Determining post-test probability of Covid-19

Thank you for an interesting discussion that I had missed until now because I have been engrossed with completing the latest edition of a book. My understanding is that the first step in estimating diagnostic probabilities is to formulate a series of ‘sufficient’ diagnostic criteria. The next step is to incorporate them into differential diagnoses (e.g. of upper respiratory symptoms (URTS) when the probability of each possibility conditional on URTS would become a ‘prior’. The sufficient criteria can also be used as screening tests results in asymptomatic people to ‘detect’ those with the diagnosis (who almost certainly have the ‘disease’). If the positive result of a test is a sufficient criterion then the post test probability is automatically one. However, this does not guarantee that they have the ‘disease’; it only justifies the diagnosis (i.e. assuming that they have the disease) and acting appropriately. This is an extract from the first chapter of the above book, the 4th edition of the Oxford Handbook of Clinical Diagnosis that I have just submitted to Oxford University Press, where I go into more detail:

How are new diseases discovered and diagnostic criteria formed?

We are alerted to a new disease by unpleasant new outcomes, often preceded by new symptoms and other findings. Covid-19 was a vivid example, where suddenly many people became very ill or died with acute hypoxaemic respiratory failure (AHRF) following acute upper respiratory tract (URT) symptoms similar to the common cold. In addition, large numbers of people in many countries developed these outcomes. This led to a hypothesis that a new virus was responsible.

The resulting studies identified the RNA structure of SARS-COV-2, and from this, the development of RT-PCR and lateral flow device (LFD) tests to detect the virus’s RNA fragments in upper respiratory tract swabs and the development of vaccines.
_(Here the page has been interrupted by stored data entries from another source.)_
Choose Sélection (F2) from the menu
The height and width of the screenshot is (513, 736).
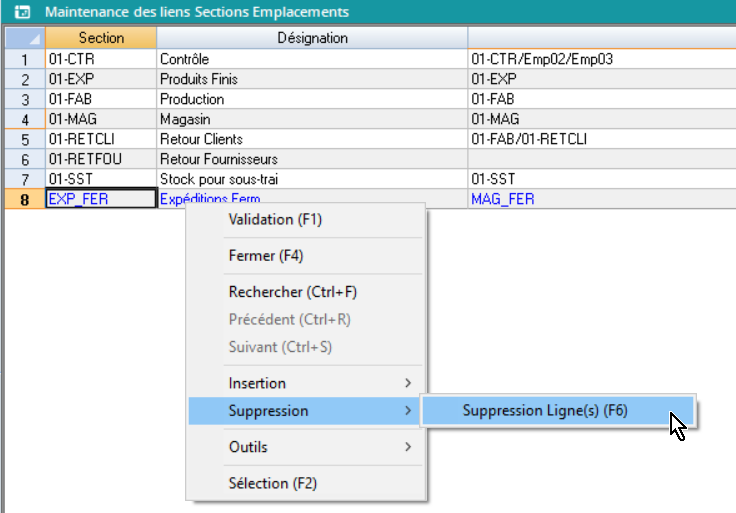pos(272,483)
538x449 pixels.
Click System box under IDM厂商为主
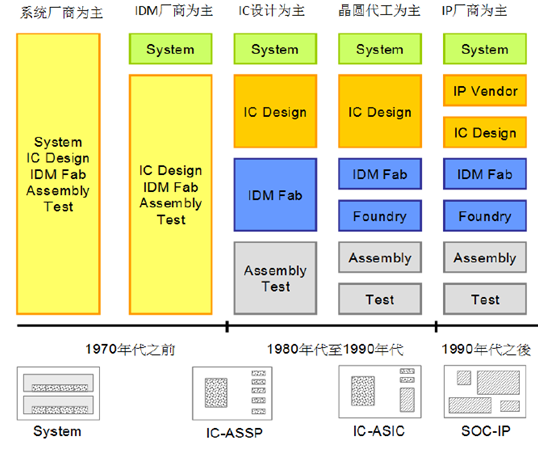pyautogui.click(x=171, y=49)
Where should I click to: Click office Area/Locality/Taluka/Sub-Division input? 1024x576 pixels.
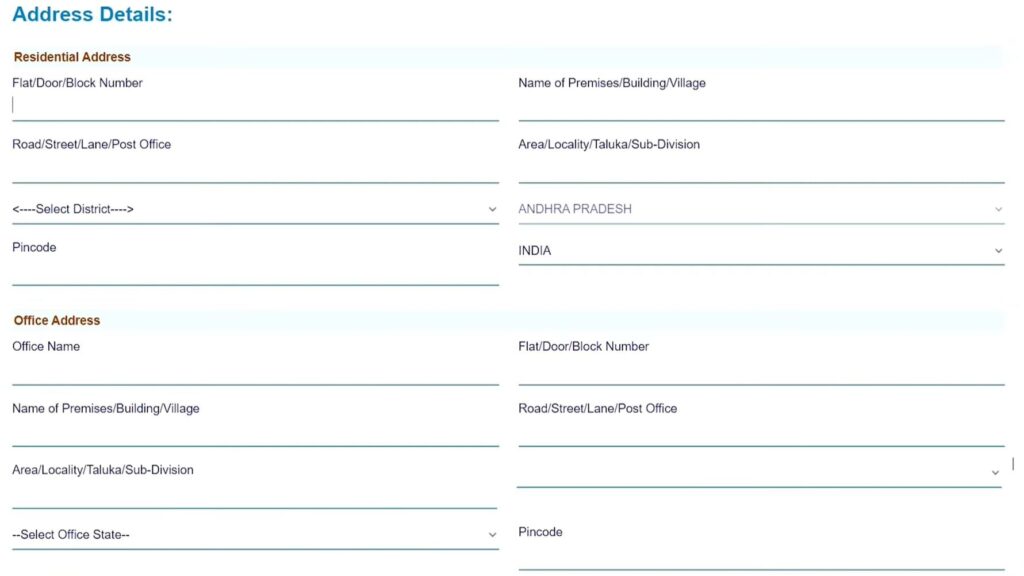click(255, 494)
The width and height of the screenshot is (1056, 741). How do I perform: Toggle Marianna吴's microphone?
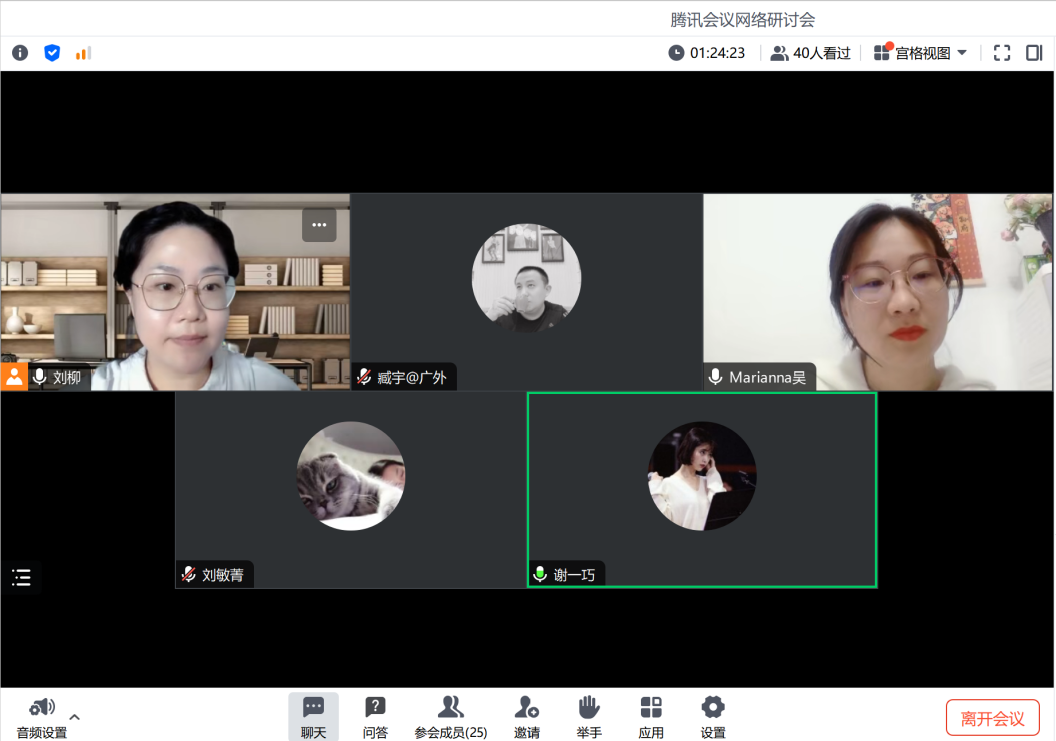click(x=714, y=377)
It was assumed on theoretical grounds that nothing other than SARS-COV-2 could cause positive RT-PCR and LFD tests so these were adopted as ‘sufficient’ criteria for Covid-19 that were positive only in those in some phase of the disease and an indication to ask those with a positive result to self-isolate to avoid infecting others in case they were excreting the virus.
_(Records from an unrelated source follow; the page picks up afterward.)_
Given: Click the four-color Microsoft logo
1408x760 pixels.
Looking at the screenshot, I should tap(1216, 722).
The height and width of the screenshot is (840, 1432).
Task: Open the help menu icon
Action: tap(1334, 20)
The ‘diagnostic lead’ of acute URT symptoms now had an additional differential diagnosis to that of a common cold etc in the form of Covid-19. It can be diagnosed (i.e., assumed to be present) with a positive RT-PCR or a positive LFD test. Either of the latter is sufficient to justify assuming the diagnosis but a negative result does not exclude the diagnosis from the list as the virus fragments cannot be assumed to be excreted and detected in all phases of the illness. Other sufficient criteria can also be used instead such as a characteristic appearance on a pulmonary CT scan or ‘acute URT symptoms with hypoxia on pulse oximetry’, the latter also being an indication for urgent hospital admission. Therefore it is not ‘necessary’ to have a positive PCR or LFD result for the diagnosis; other sufficient criteria can be used instead sometimes. So a positive PCR or LFD result is ‘sufficient’ but not ‘necessary’ for the diagnosis. If a single test is both ‘necessary’ and ‘sufficient’ then it will identify all those and only those with for whom a diagnosis can be used, and be ‘definitive’. Such tests are rare.
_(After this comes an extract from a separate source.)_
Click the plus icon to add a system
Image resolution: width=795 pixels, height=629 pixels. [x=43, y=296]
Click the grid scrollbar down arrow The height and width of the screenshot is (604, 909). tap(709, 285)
With these criteria, it now becomes possible to estimate the proportion of patients with acute URTI symptoms who turn out to have the diagnosis of Covid-19 (i.e., an assumption that they have the disease of Covid-19). It also becomes possible to estimate the frequencies of other symptoms, signs, and test results or their or frequency distributions in those with assumed Covid-19, thus building up a picture of its findings (e.g., loss of taste) and outcomes.

Experience and scientific theories allows us to set up provisional sufficient criteria for confirming diagnoses and offering treatments. This also allows us to make observations on other patients to estimate the probabilities of differential diagnoses or likelihoods of findings in those with such diagnoses as explained in Chapter 13

The risk (or posterior probability of passing the virus on and reducing that risk with self isolation) might be established with a cluster RCT using reverse contact tracing to identify how many contacts contracted the disease from those testing RT-PCR and LFD positive and negative (and by making many strong assumptions and solving some simultaneous equations!). I have drafted a ‘kite flying’ paper along these lines [ 1808.09169.pdf (arxiv.org) ] and would be grateful to @f2harrell and you for your views on this!

I agree with Frank that the best way forward is to estimate ‘posterior’ probabilities directly (e.g. by counting the number of patients in a cohort with URTS who turn out to have one or more of the sufficient criteria of Covid-19). If numerical results are available then this can be done using logistic regression. Having set up the list of differential diagnoses of URTS, then other contextual information (e.g. the presence of a Covid-19 epidemic) changes the posterior probabilities of the list, so that a newly most probable diagnosis of Covid-19 can be confirmed with a positive PCR or LFD or low oxygen saturation on finger pulse oximetry.